NEW YORK (Reuters) - Democratic presidential candidate Hillary Clinton on Tuesday announced a slate of proposals to battle Alzheimer's disease and seek a cure by 2025, including an increase in funding for research on the disease and related disorders.
Clinton called for a decade-long investment of $2 billion per year for research, which her campaign called a fourfold increase over last year's $586 million.
Clinton's campaign scheduled a conference call with reporters on Tuesday to discuss details of the proposal. Clinton, the front-runner for her party's nomination for the November 2016 presidential election, will discuss it later in the day in an appearance in Fairfield, Iowa.
"We owe it to the millions of families who stay up at night worrying about their loved ones afflicted by this terrible disease and facing the hard reality of the long goodbye to make research investments that will prevent, effectively treat and make a cure possible by 2025,” Clinton said in a statement.

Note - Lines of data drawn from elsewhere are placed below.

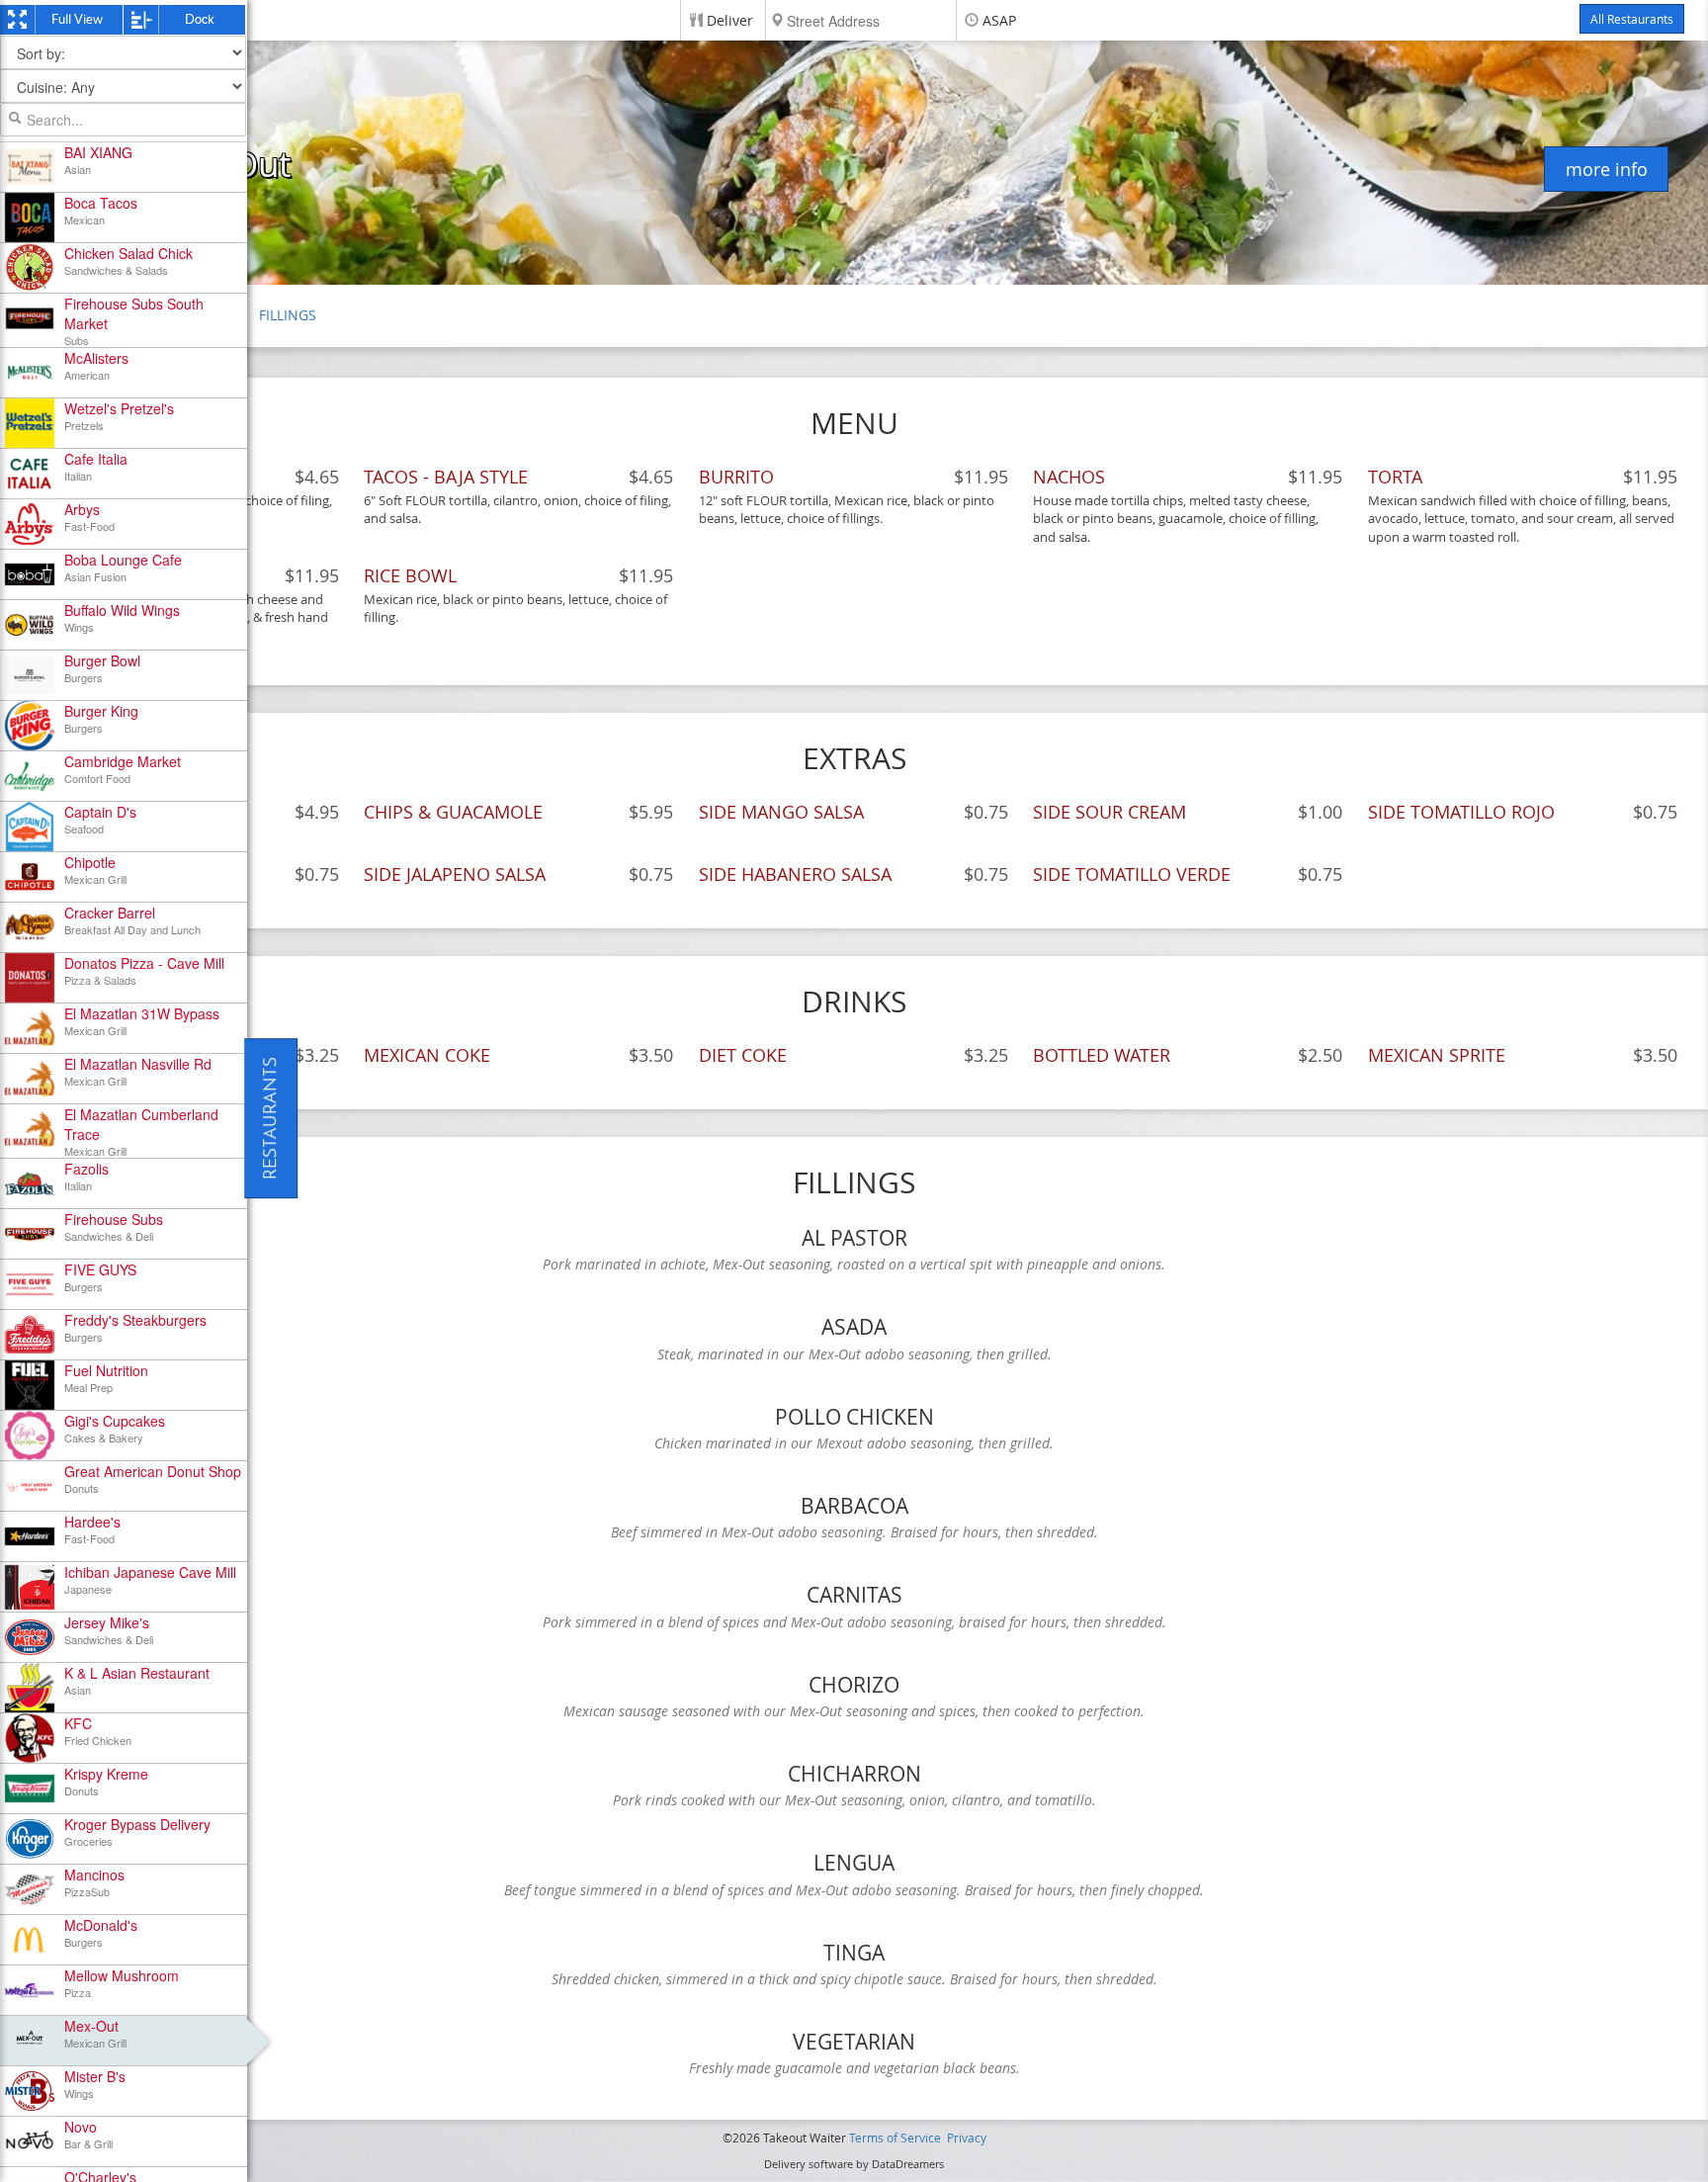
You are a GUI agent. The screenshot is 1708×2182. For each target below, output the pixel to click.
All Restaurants (1631, 19)
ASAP (999, 20)
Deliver (730, 20)
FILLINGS (287, 314)
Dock (199, 19)
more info (1607, 169)
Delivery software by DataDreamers (854, 2163)
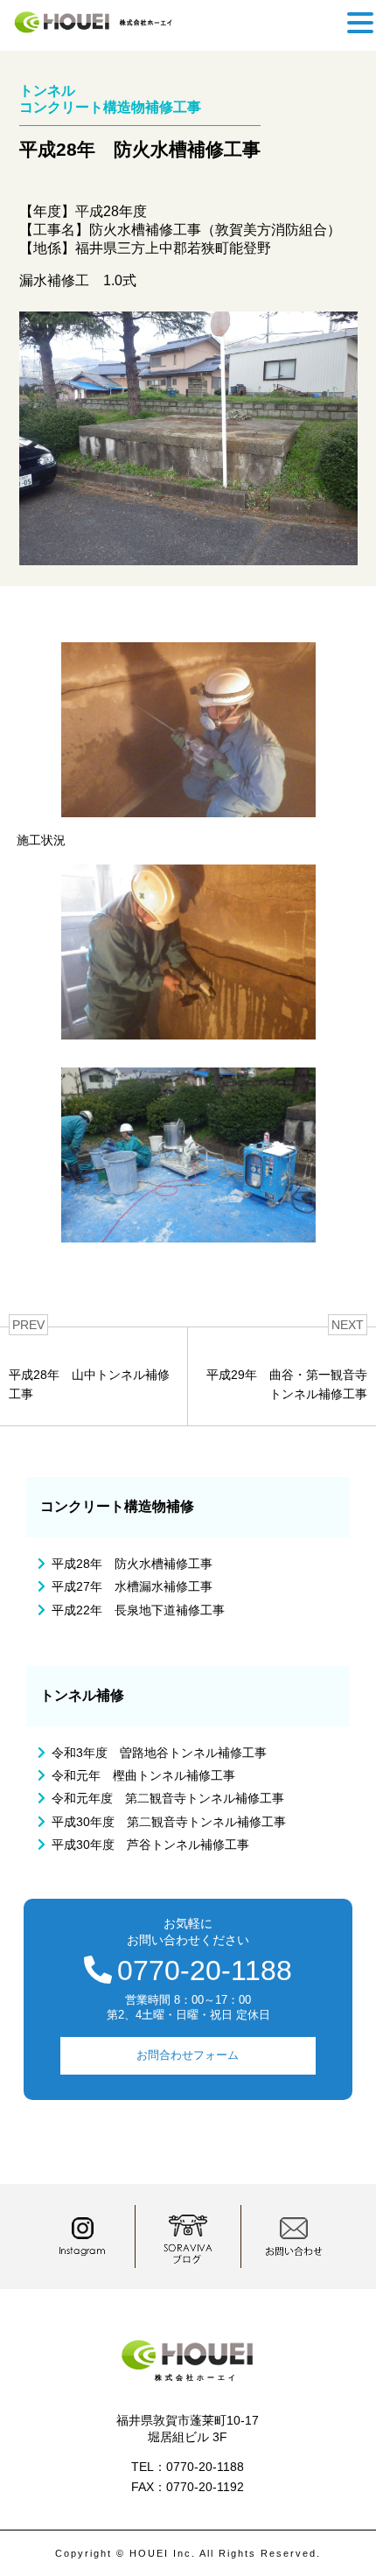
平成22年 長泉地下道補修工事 (138, 1610)
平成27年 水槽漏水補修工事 (132, 1586)
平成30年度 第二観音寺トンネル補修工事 (169, 1822)
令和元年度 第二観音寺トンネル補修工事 (168, 1798)
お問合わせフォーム (187, 2055)
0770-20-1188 (204, 1970)
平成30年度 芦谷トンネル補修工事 (150, 1845)
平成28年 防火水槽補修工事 (132, 1564)
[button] (360, 22)
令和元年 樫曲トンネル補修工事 (143, 1775)
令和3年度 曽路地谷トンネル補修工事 (159, 1753)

Alzheimer’s is an irreversible, progressive brain disorder that eventually destroys the ability to carry out the simplest tasks. More than 5 million Americans are estimated to have the disease, which the National Institute on Aging said is the sixth leading cause of death in the United States.
A cure for Alzheimer's could help provide some relief for caregivers, including the so-called sandwich generation - people providing care both for their children and their parents at the same time.
About 15 percent of middle-aged people are helping financially support both an aging parent and a child, according to the Pew Research Center. Older parents are likelier to need caregiving of some kind.
Clinton, the former secretary of state, has made boosting the middle class a centerpiece of her campaign and she has often spoken on the campaign trail about meeting supporters who are struggling to care for family members withAlzheimer's.